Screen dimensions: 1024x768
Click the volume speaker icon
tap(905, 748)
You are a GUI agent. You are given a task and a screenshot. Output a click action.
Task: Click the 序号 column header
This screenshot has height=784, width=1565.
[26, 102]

————

TASK GOAL:
Give back every line of the data exactly.

RESPONSE TO THE TASK:
Screen dimensions: 1024x768
Click the volume speaker icon
tap(905, 748)
You are a GUI agent. You are given a task and a screenshot. Output a click action.
Task: Click the 序号 column header
This screenshot has height=784, width=1565.
[26, 102]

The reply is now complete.